SOURCE EXCERPT:
======

Civil Action No. 13-cv-01287-MSK-MJW
DEFENDANTS' JOINT MOTION TO STAY DISCOVERY
(Docket No. 47)
MICHAEL J. WATANABE
United States Magistrate Judge
This case is before this court pursuant to an Order Referring Case (Docket No. 9) issued by Chief Judge Marcia S. Krieger on May 22, 2013.
Now before the court is Defendants' Joint Motion to Stay Discovery (Docket No. 47). The court has carefully considered the subject motion, plaintiffs' response (Docket No. 55), and defendants' reply (Docket No. 61). The court has taken judicial notice of the court's file, and has considered the applicable Federal Rules of Civil Procedure and case law. The court now being fully informed makes the following findings of fact, conclusions of law, and order.
Plaintiffs bring this matter pursuant to 42 U.S.C. § 1983, 42 U.S.C. § 1988, and the Fourth and Fourteenth Amendments. Defendant Hudson and Defendant Romano filed their Motion to Dismiss Third Amended Complaint (Docket No. 52) on September 3, 2013. The remaining defendants (hereinafter the "County Defendants") filed their Motion to Dismiss the Third Amended Complaint (Docket No. 59) on September 13, 2013. All named defendants assert an entitlement to qualified immunity in their individual capacities and contend that plaintiffs fail to state claims for relief pursuant to Fed. R. Civ. P. 12(b)(6). Furthermore, the County Defendants argue qualified immunity is a defense to the municipal liability claims made against Defendant El Paso County. In the subject motion, defendants request that discovery be stayed pending resolution of the immunity defenses and Rule 12(b)(6) challenges argued in their motions to dismiss.

======

DATA SECTION:
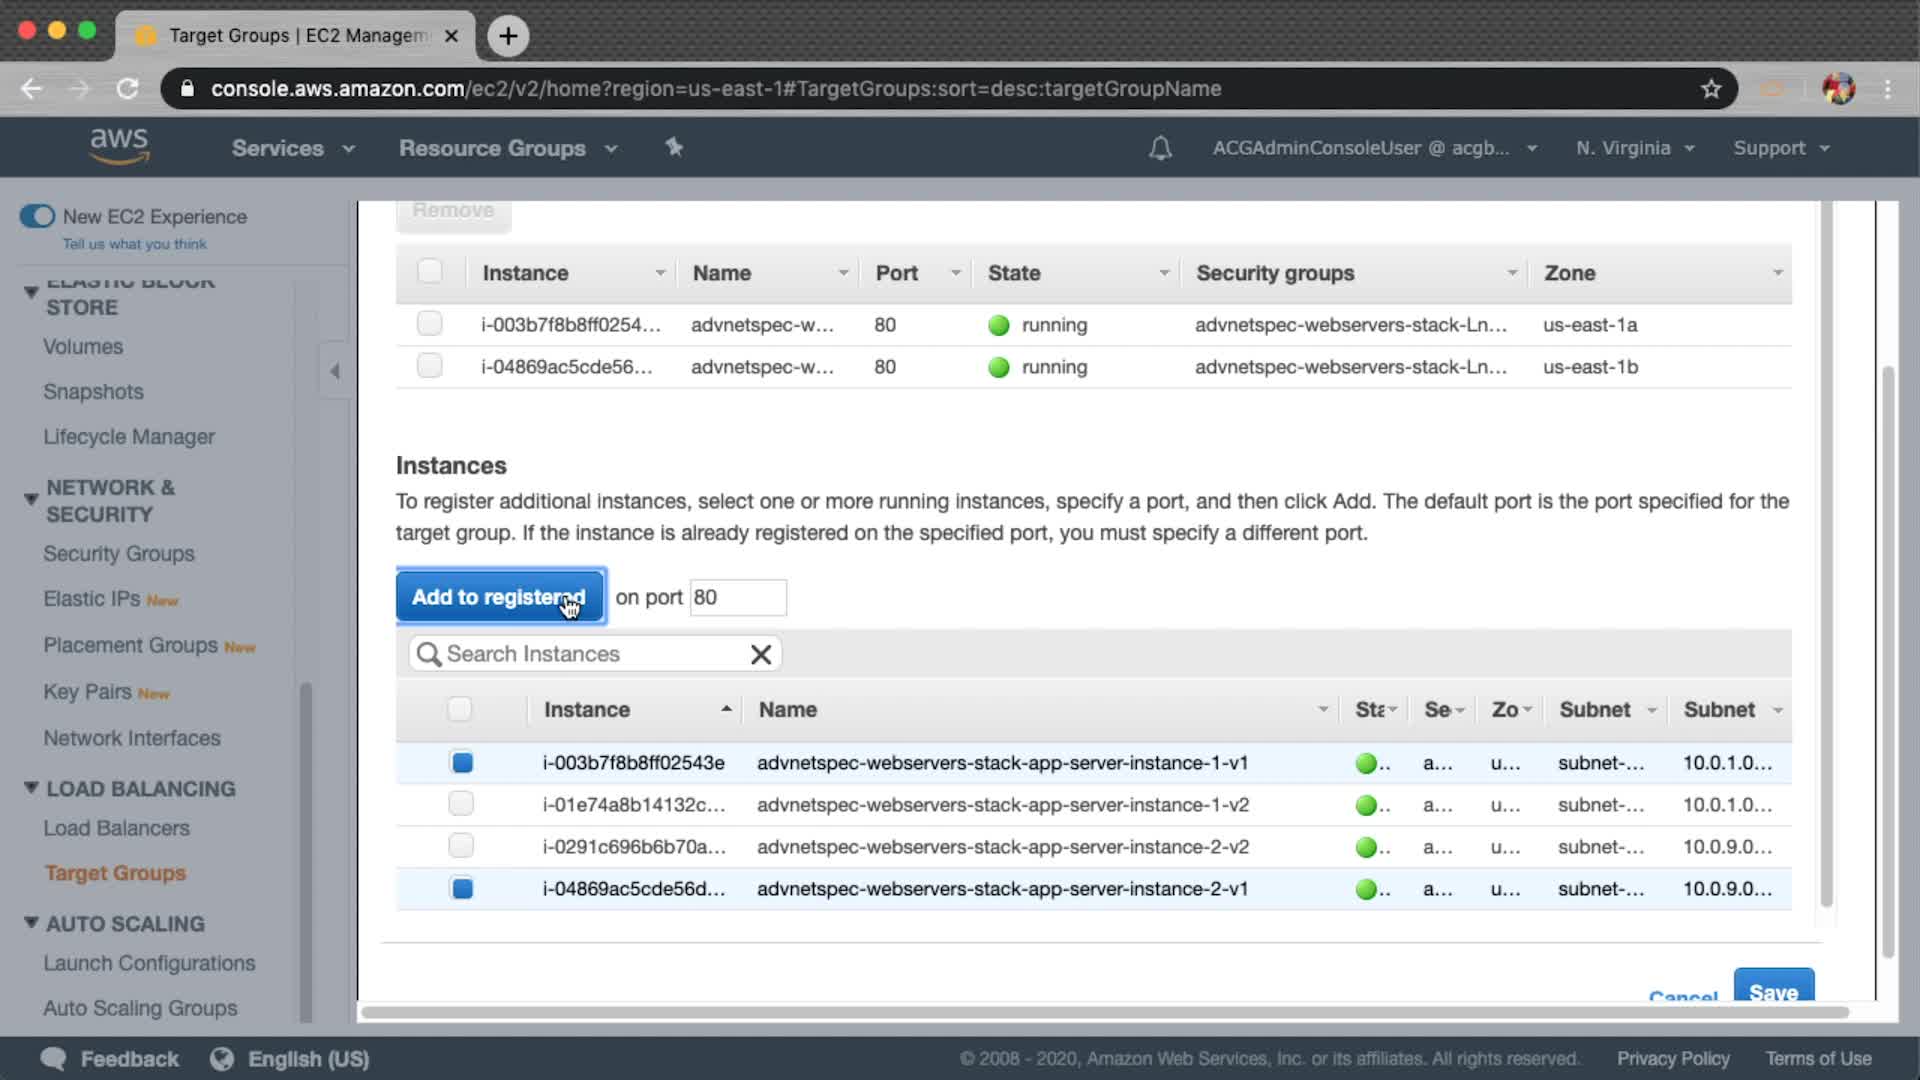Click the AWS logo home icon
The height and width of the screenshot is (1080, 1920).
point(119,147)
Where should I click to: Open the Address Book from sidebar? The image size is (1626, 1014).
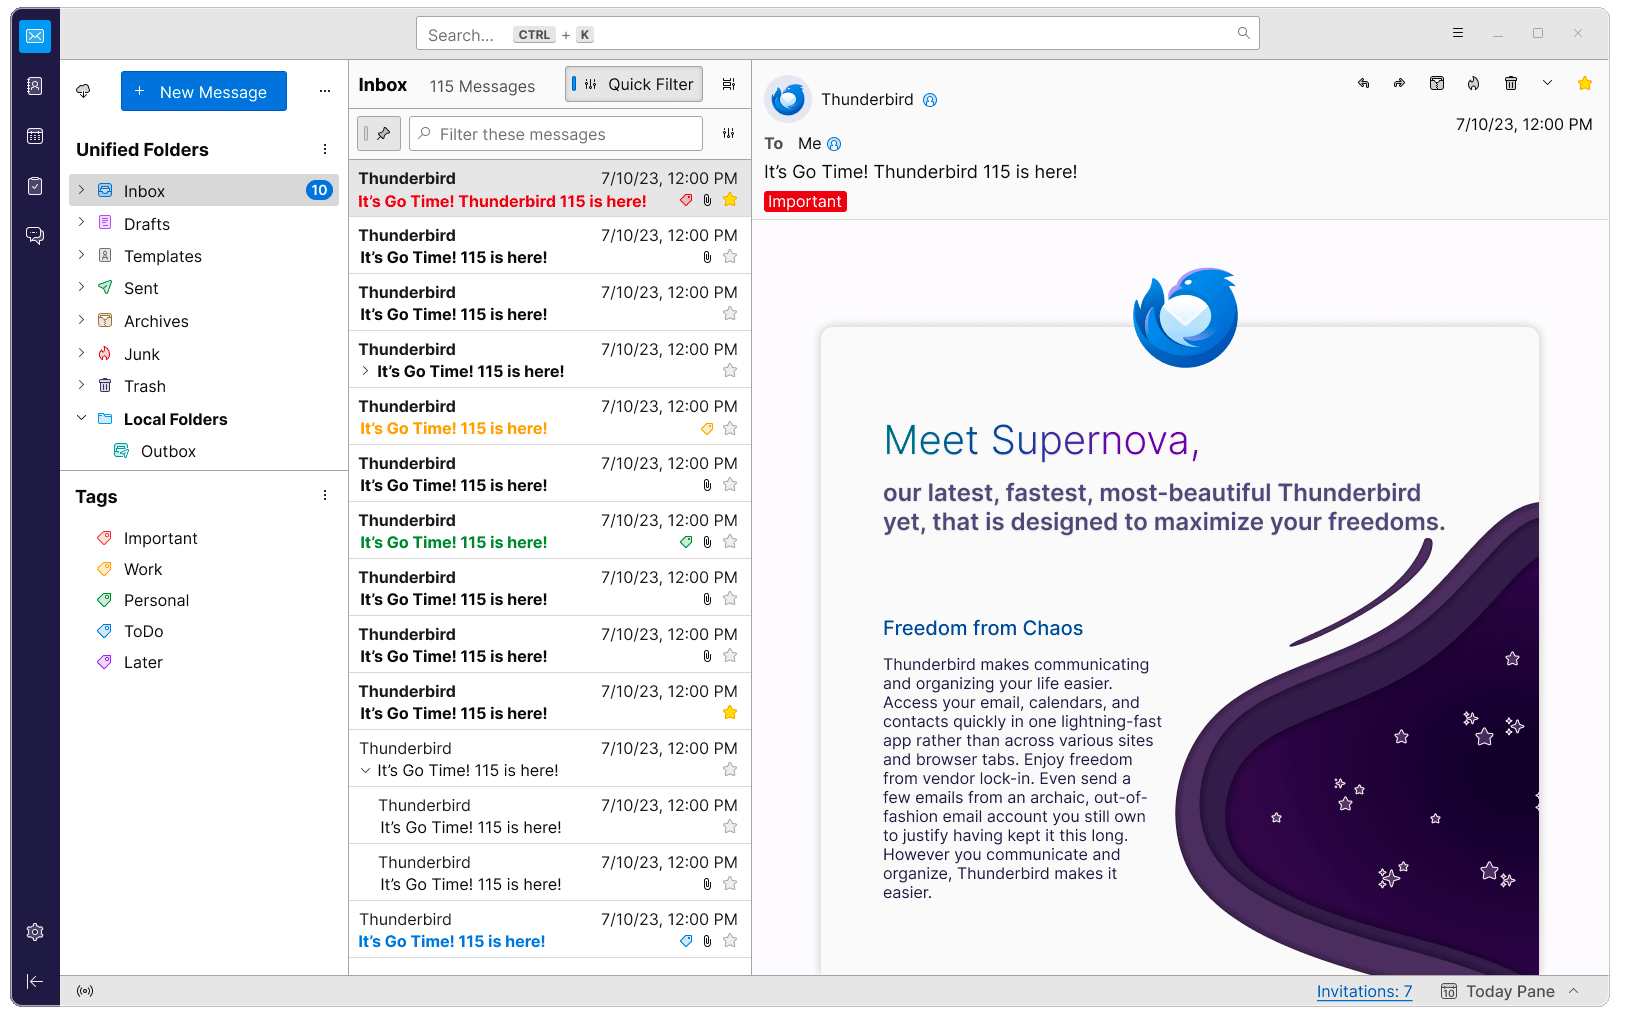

======

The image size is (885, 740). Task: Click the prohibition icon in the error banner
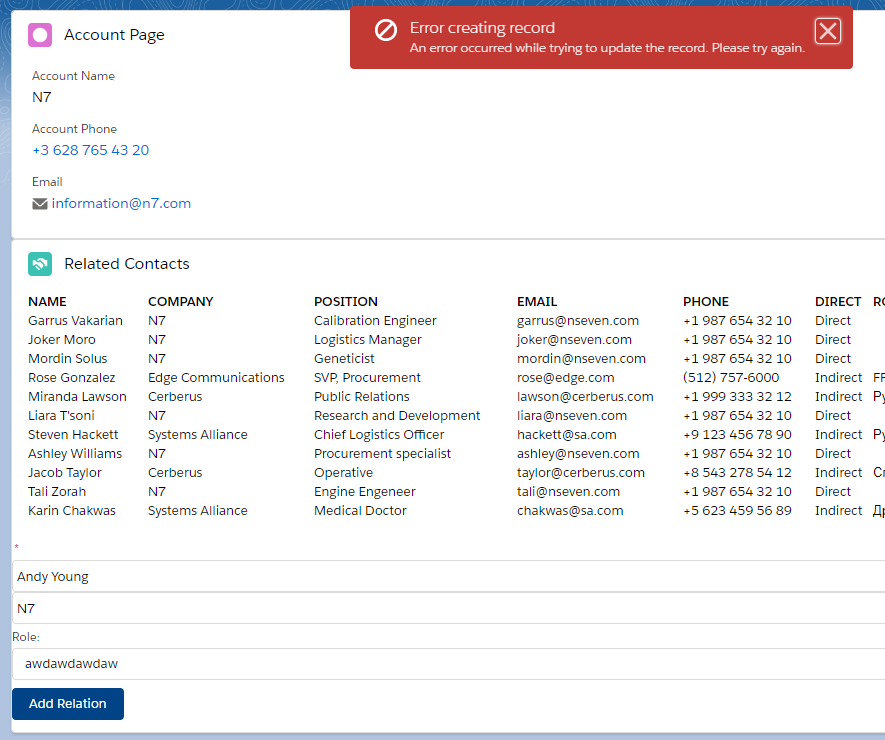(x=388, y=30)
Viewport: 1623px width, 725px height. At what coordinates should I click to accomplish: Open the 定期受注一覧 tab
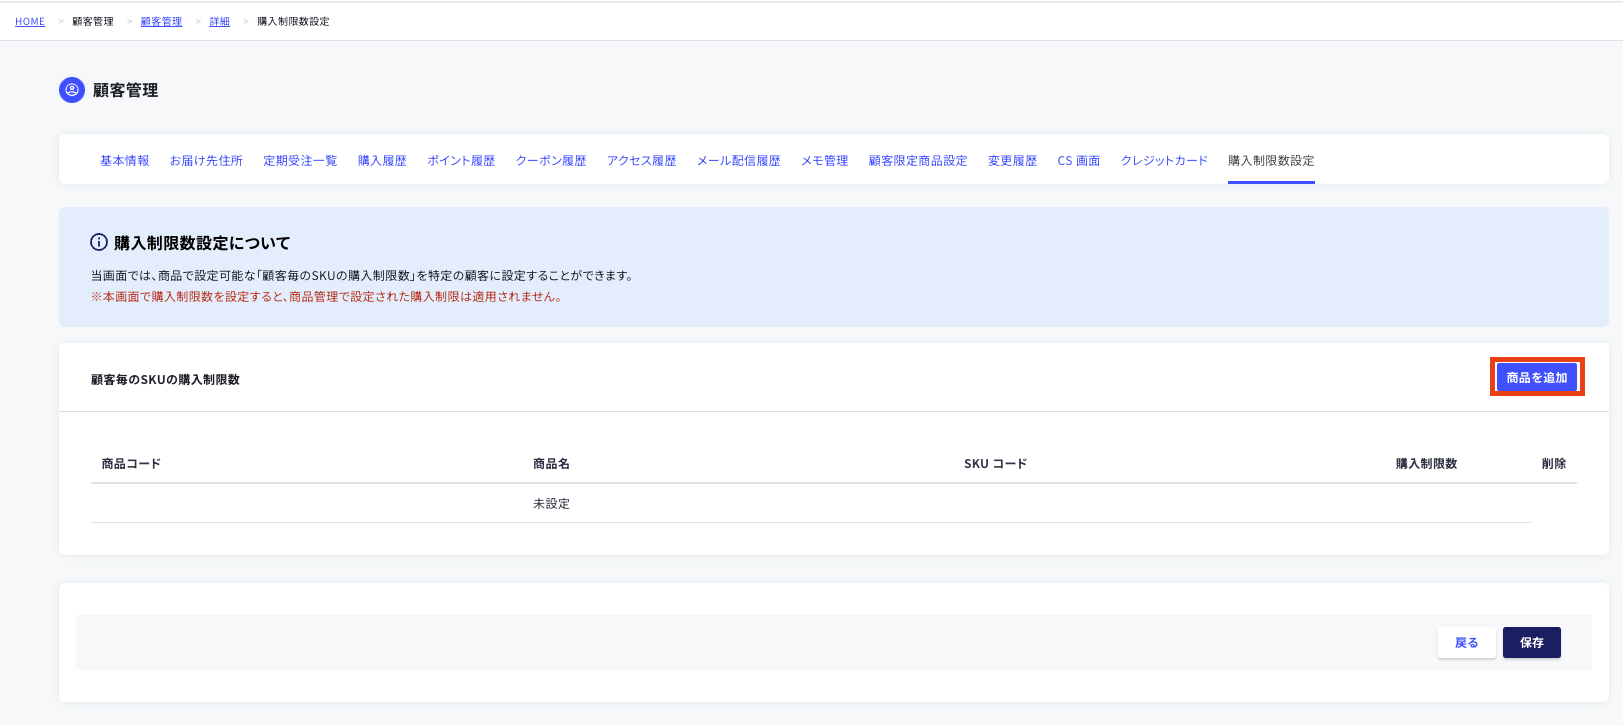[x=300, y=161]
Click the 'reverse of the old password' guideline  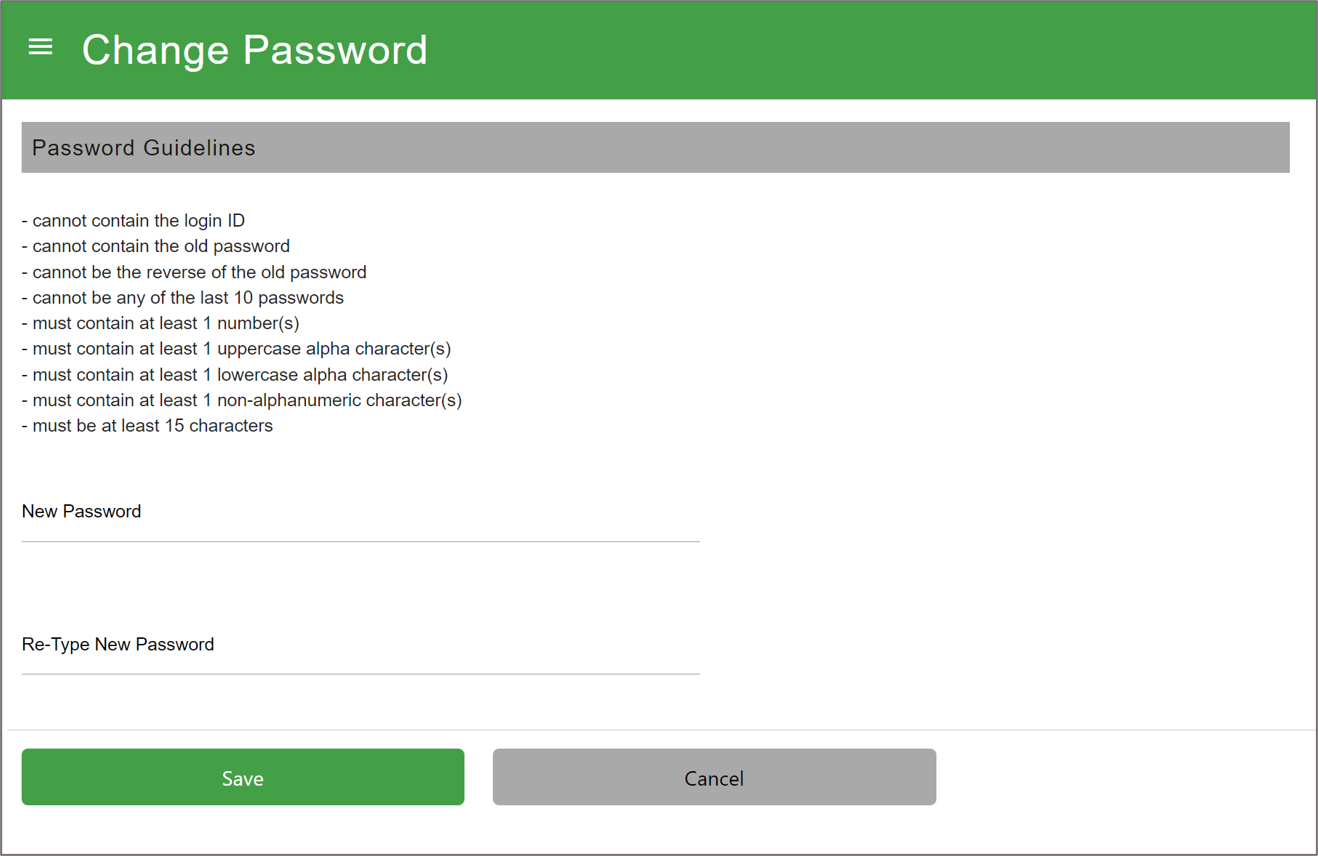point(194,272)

======

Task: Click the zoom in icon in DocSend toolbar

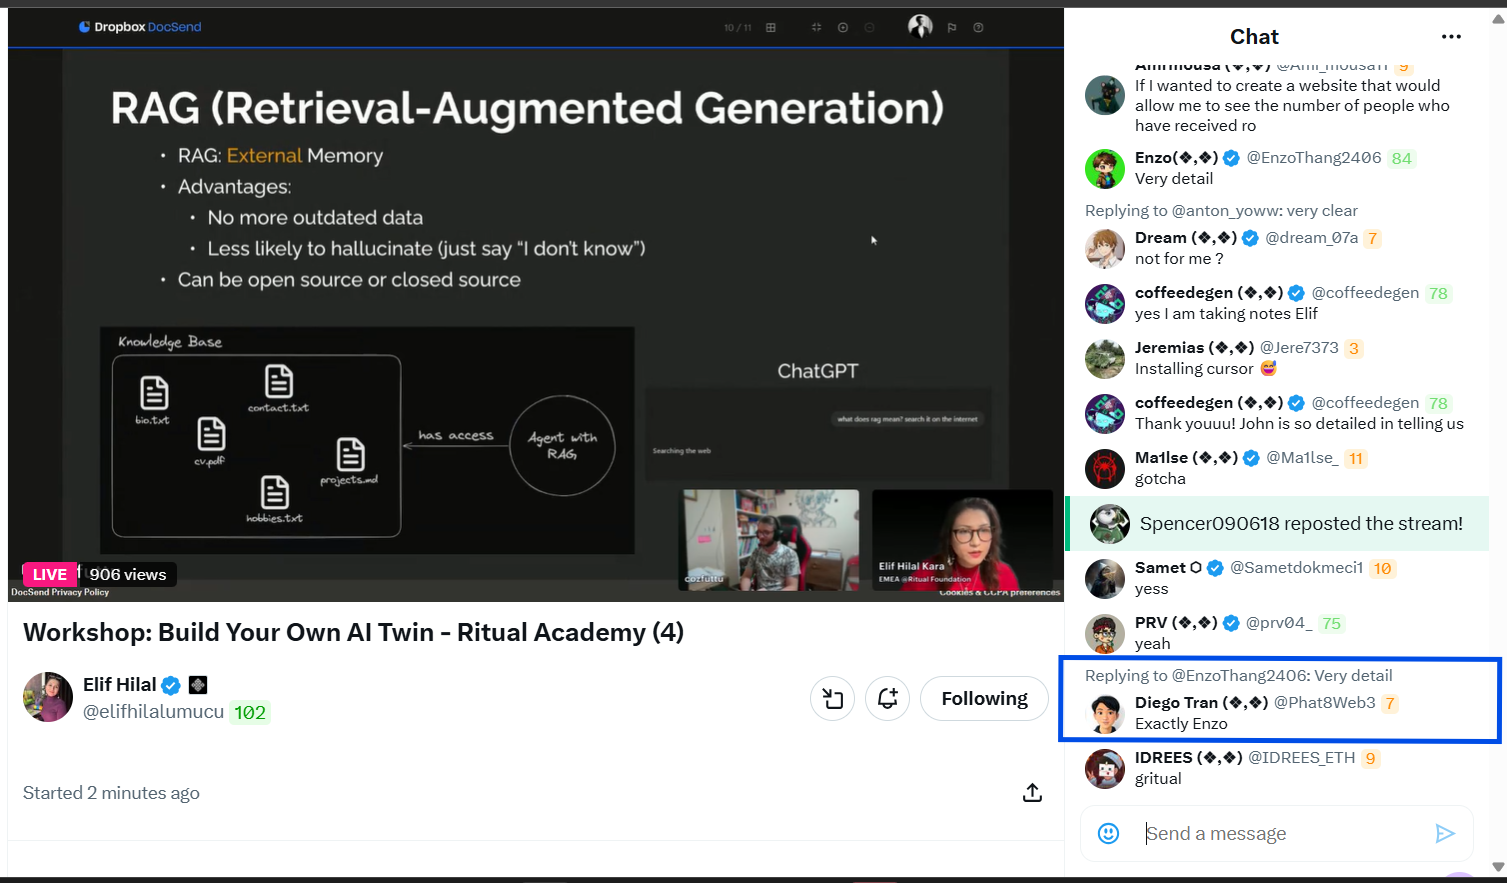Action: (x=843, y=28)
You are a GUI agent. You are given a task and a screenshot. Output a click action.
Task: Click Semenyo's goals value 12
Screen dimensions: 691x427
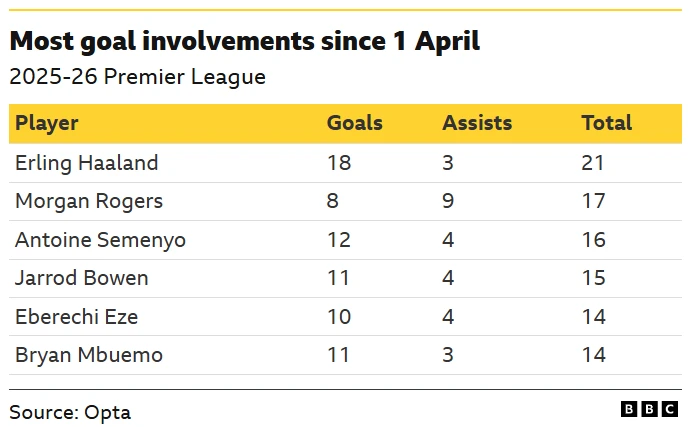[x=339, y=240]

======

TO-DO LIST:
1. From the stay-of-discovery order, quote the passage starting with "MICHAEL J. WATANABE" and going on through "May 22, 2013.".
2. Answer these questions from the stay-of-discovery order:
(a) Who issued the Order Referring Case?
(b) What docket number does plaintiffs' response carry?
(c) On what date did the County Defendants file their motion to dismiss?
3. Continue the stay-of-discovery order from the point where it stops.
The records have no connection to the stay-of-discovery order.

RESPONSES:
1.
MICHAEL J. WATANABE
United States Magistrate Judge
This case is before this court pursuant to an Order Referring Case (Docket No. 9) issued by Chief Judge Marcia S. Krieger on May 22, 2013.

2.
(a) Chief Judge Marcia S. Krieger
(b) Docket No. 55
(c) September 13, 2013

3.
The Supreme Court established that evaluating the defense of qualified immunity is a threshold issue, and "[u]ntil this threshold immunity question is resolved, discovery should not be allowed." Siegert v. Gilley, 500 U.S. 226, 233 (1991) (citing Harlow v. Fitzgerald, 457 U.S. 800, 818 (1982)); Workman v. Jordan, 958 F.2d 332, 336 (10th Cir. 1992) (same). However, the defense of qualified immunity "is not a bar to all discovery." Rome v. Romero, 225 F.R.D. 640, 643 (D. Colo. 2004). There are certain circumstances when discovery is permissible despite an assertion of qualified immunity, including cases alleging official-capacity claims, requests for injunctive (as opposed to monetary) relief, and claims against entities, not individuals. See Rome, 225 F.R.D. at 643. Additionally, permitting discovery up until the point that qualified immunity is raised may be appropriate, particularly when the defense is not advanced until the filing of a motion for summary judgment. Id. at 643-44.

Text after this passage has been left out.